Sunday, February 03, 2008


Greenspan says FED is Completely Irrelevant

Former Chair Greenspan doubts 'major' Fed role as risk reprices

Former U.S. Federal Reserve Chairman Alan Greenspan is seen in this Oct. 1, 2007 file photo. Greenspan said the likelihood of an American recession remained 50 percent, reiterating in comments released Wednesday that there were “ few signs ..

Friday, February 1, 2008
By Alex Nicholson and Steve Matthews, Bloomberg

MOSCOW/ATLANTA -- Former Federal Reserve Chairman Alan Greenspan said he doubted there is a major role for central banks in responding to the shift in the "pricing of risk" after last year's credit collapse.

"Yield spreads have opened up and I think they will probably continue to open up as the adjustment back to a more sensible pricing of risk emerges," Greenspan said at an investment forum in Moscow, where he spoke via a satellite. "I doubt very much that there is a major role for central banks here."

Spreads, or the premiums investors demand for securities such as corporate bonds and asset-backed debt, have widened in the aftermath of the U.S. housing slump and surging foreclosures. Policy makers at the Fed, European Central Bank and other central banks have aimed at keeping financial markets stable, while not shielding investors from taking losses.

Greenspan didn't address the outlook for the U.S. economy or interest rates in his remarks. He said in an interview with Germany's Die Zeit, a transcript of which was released Wednesday, that the odds of a U.S. recession are "50 percent or better." A fiscal-stimulus package "probably" couldn't prevent a recession, he added.

"Global forces can now override most anything that monetary and fiscal policy can do," he said in the interview, adding it was "absolutely" more difficult for the Fed to react to financial-market turmoil than was the case 20 years ago. "The resources of central banks relative to the size of global forces have markedly diminished."

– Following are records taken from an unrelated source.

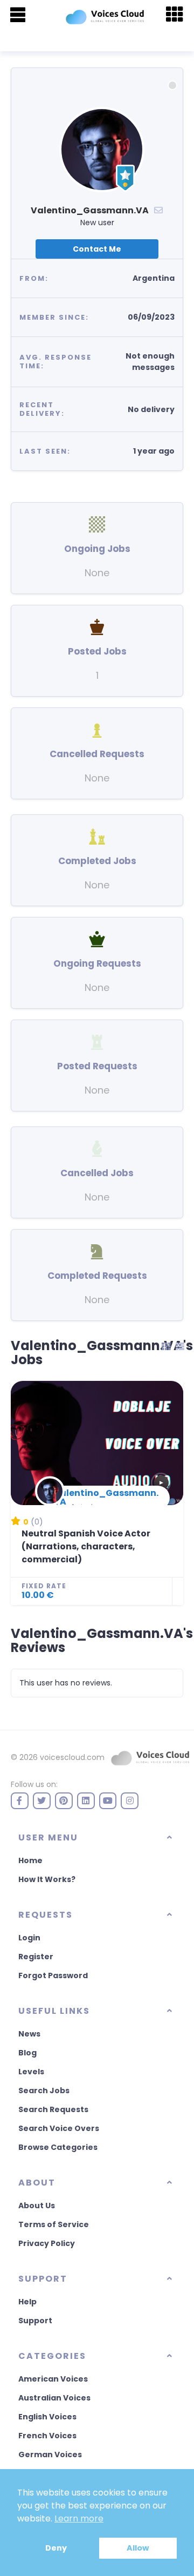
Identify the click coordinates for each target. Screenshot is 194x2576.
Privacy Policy (46, 2243)
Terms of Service (53, 2224)
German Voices (50, 2454)
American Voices (53, 2378)
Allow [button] (138, 2548)
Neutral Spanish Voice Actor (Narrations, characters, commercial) (86, 1546)
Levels (31, 2071)
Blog (27, 2052)
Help (27, 2301)
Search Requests (53, 2109)
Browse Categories (58, 2147)
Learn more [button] (78, 2518)
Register (35, 1956)
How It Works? (46, 1879)
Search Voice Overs (58, 2128)
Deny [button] (56, 2548)
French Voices (47, 2435)
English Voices (47, 2416)
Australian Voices (54, 2397)
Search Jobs (44, 2090)
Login (29, 1937)
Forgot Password (53, 1975)
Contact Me (97, 249)
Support (35, 2320)
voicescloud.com (72, 1757)
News (29, 2033)
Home (30, 1860)
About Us (36, 2205)
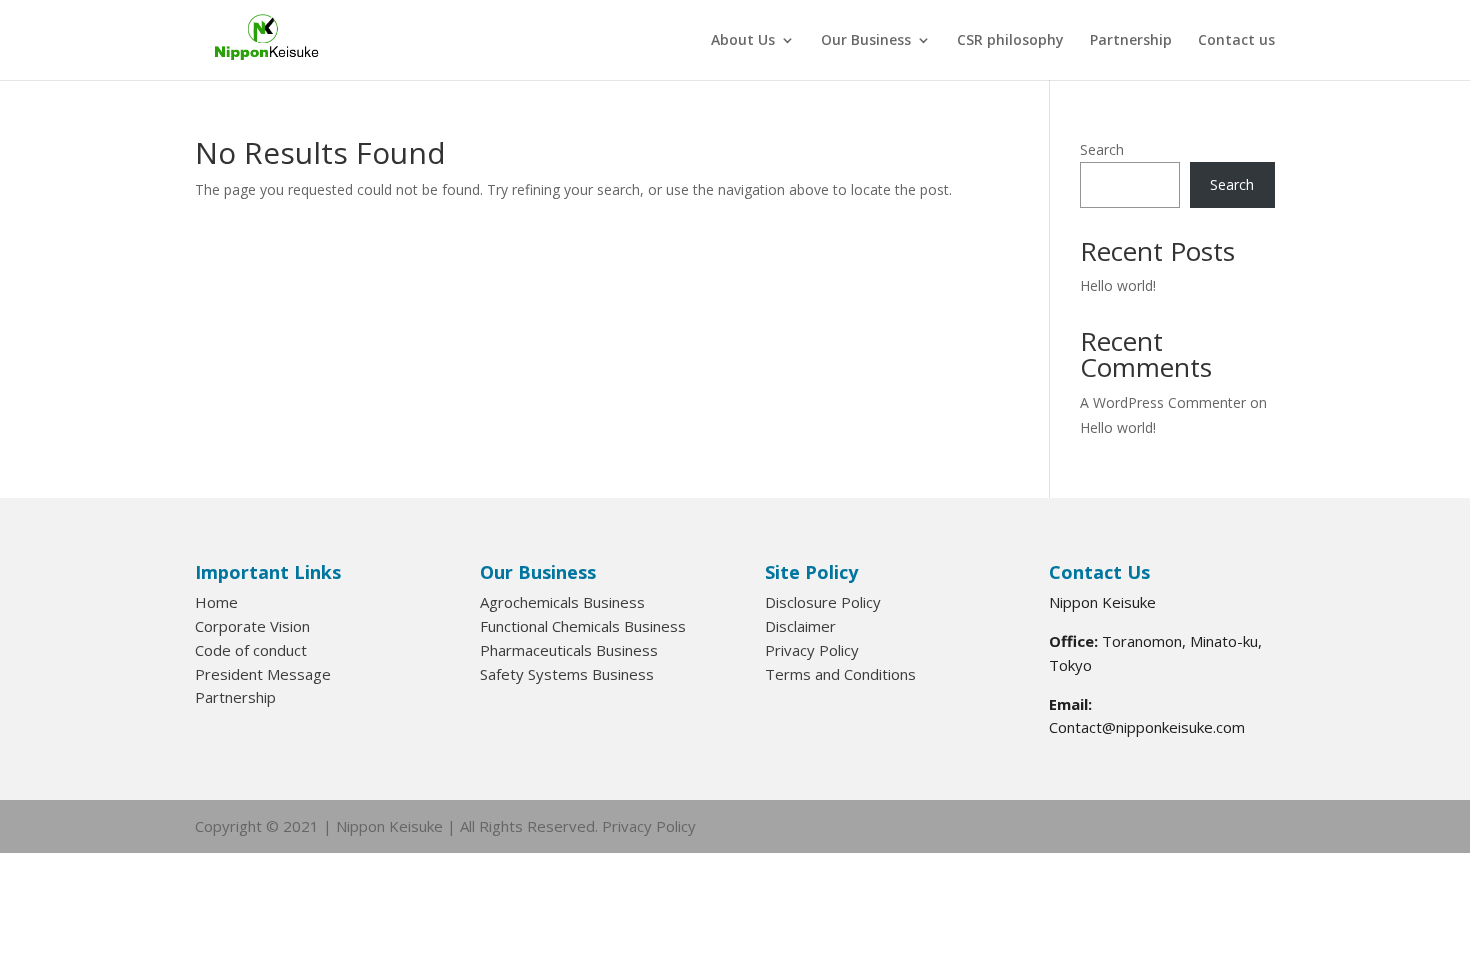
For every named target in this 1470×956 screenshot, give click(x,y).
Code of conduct (251, 650)
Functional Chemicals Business (583, 626)
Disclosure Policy (823, 602)
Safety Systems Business (567, 674)
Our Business (866, 41)
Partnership (1131, 41)
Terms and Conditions (840, 674)
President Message (263, 674)
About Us (743, 41)
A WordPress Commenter (1163, 402)
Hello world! (1118, 285)
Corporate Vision (252, 626)
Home (216, 602)
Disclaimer (800, 626)
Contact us (1236, 41)
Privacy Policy (812, 650)
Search (1102, 149)
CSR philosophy (1010, 41)
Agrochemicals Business (562, 602)
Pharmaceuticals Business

Instruments such as subprime mortgage-backed securities generally have been a "very significant plus in this global world and will continue to be so," Greenspan said. "A number of these have failed. They have failed because they were nontransparent."

Greenspan, 81, left the Fed in January 2006 after almost two decades at the helm. He then returned to his role as a private-sector economic forecaster, speaking at conferences and consulting for clients such as Deutsche Bank AG.